LONDON (Reuters) - Russian tennis player Maria Sharapova, the world's top paid female athlete, came under attack on Tuesday for using her fame on court to sell a brand of sweets to her young followers.
Sharapova, 26, has taken the first steps to becoming her own brand by launching a range of sweets called Sugarpova that includes a variety of sugary and sour confectionary in shapes ranging from tennis balls to lips.
The sweets went on sale at London's Selfridges department store as the 2013 Wimbledon tennis championships got underway at the All England Club where Sharapova beat France's Kristina Mladenovic on Monday.
The National Obesity Forum accused Sharapova of being 'irresponsible' for using her role model status to promote unhealthy eating and failing to identify the difference between snacking and excessive consumption.
"Maria promoting her sugary sweets is OK but only if she makes clear that you can only eat sweets like that every day and look like her if you are playing tennis 15 hours a day," Tam Fry, a member of the National Obesity Forum and chairman of the Child Growth Foundation charity, told Reuters.
He called on the third-seeded Sharapova to think of the "unintended consequences" of promoting such a product.
Sharapova's Sugarpovas are on sale at Selfridges for 3.99 pounds a packet and were launched in some stores in the United States last year.
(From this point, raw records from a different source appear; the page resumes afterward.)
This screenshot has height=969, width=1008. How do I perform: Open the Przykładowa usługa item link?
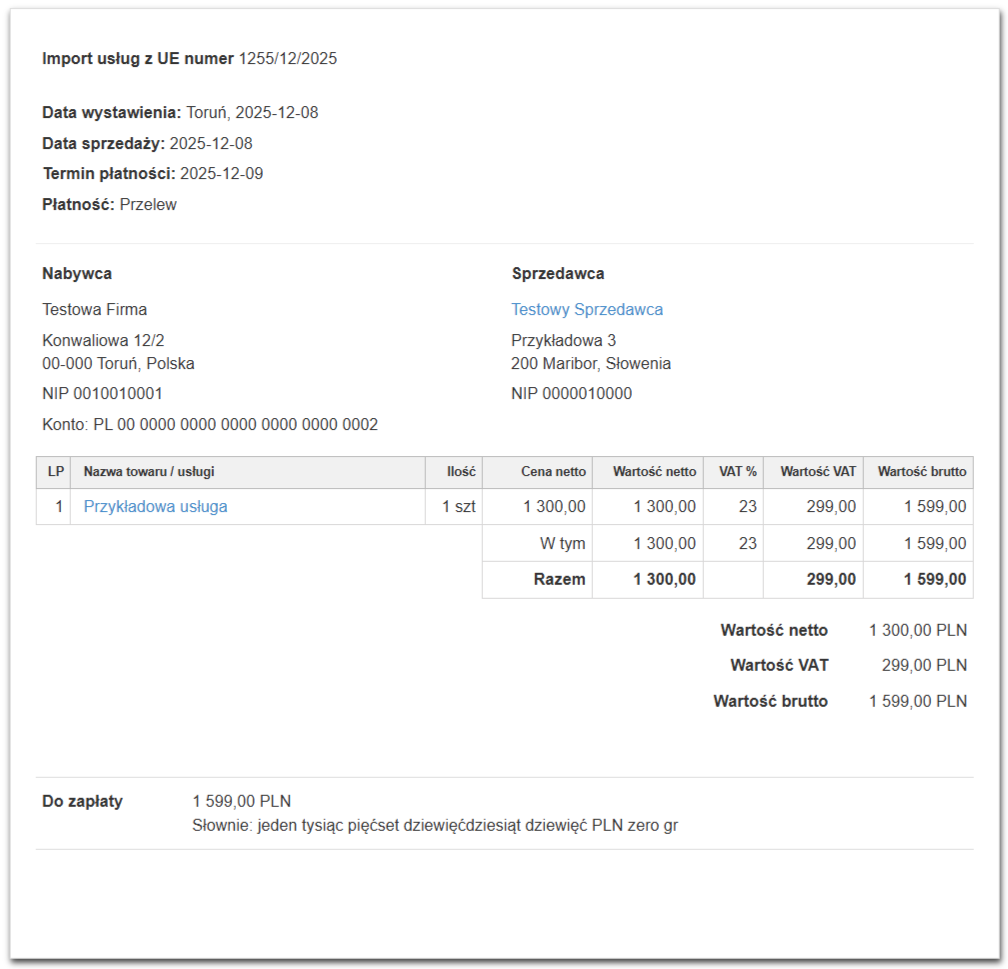pyautogui.click(x=155, y=507)
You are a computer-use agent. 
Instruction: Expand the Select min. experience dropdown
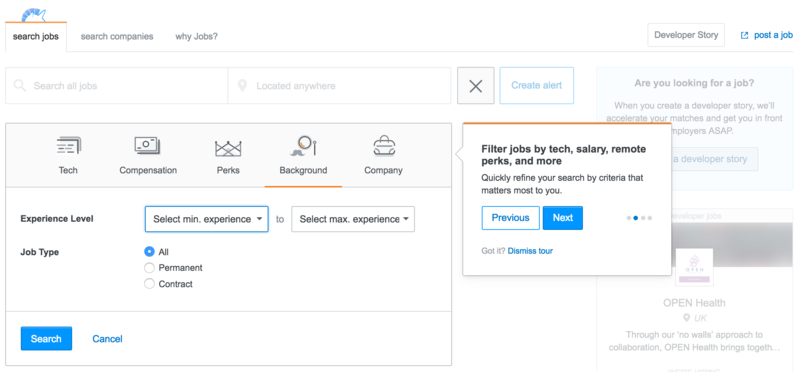(x=207, y=219)
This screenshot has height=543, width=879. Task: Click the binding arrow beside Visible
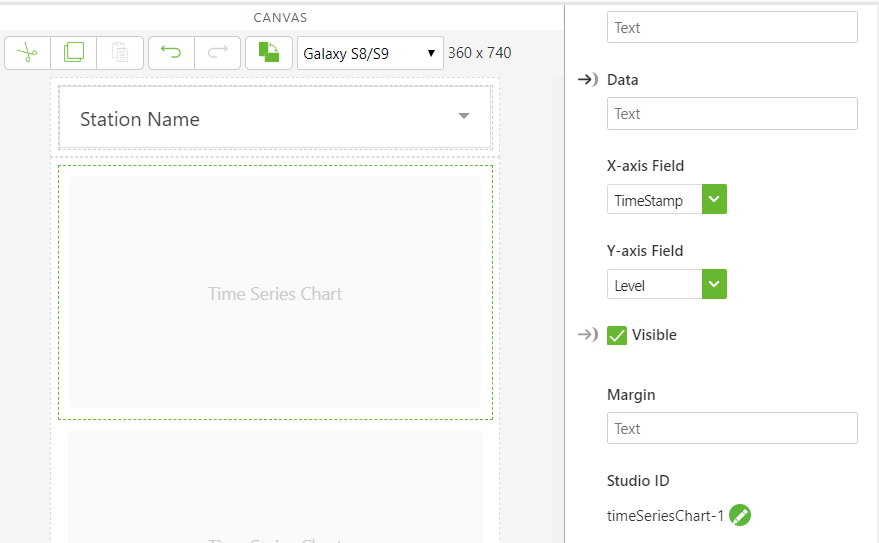click(x=588, y=335)
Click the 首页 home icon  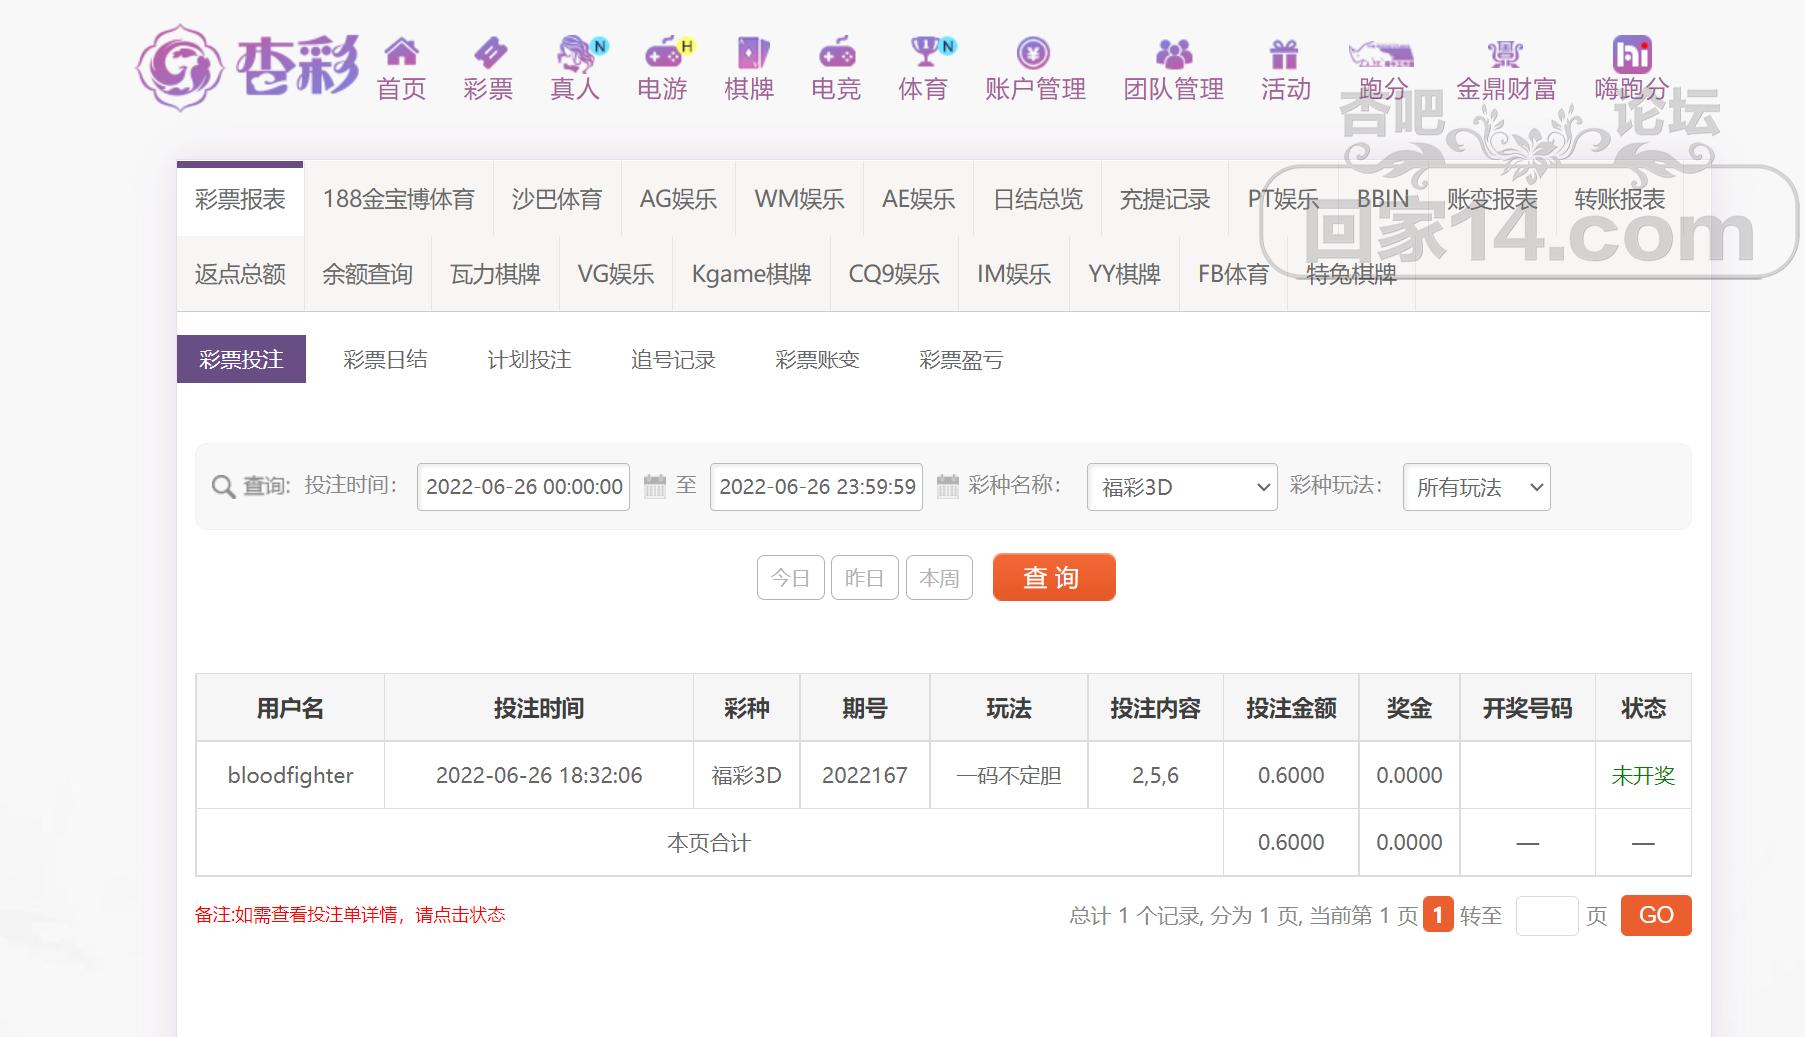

"Of course sugar is meant to be bad for you but my philosophy has always been everything in moderation," Sharapova told reporters at the Sugarpova launch in Selfridges earlier this month.
A spokeswoman for Selfridges said the sales were going well and stressed Sharapova's comments about moderation.
One of the most marketable figures in women's tennis, Sharapova was listed as the world's top earning female athlete by business magazine Forbes in June this year, ranked 22nd among the top paid sports men and women.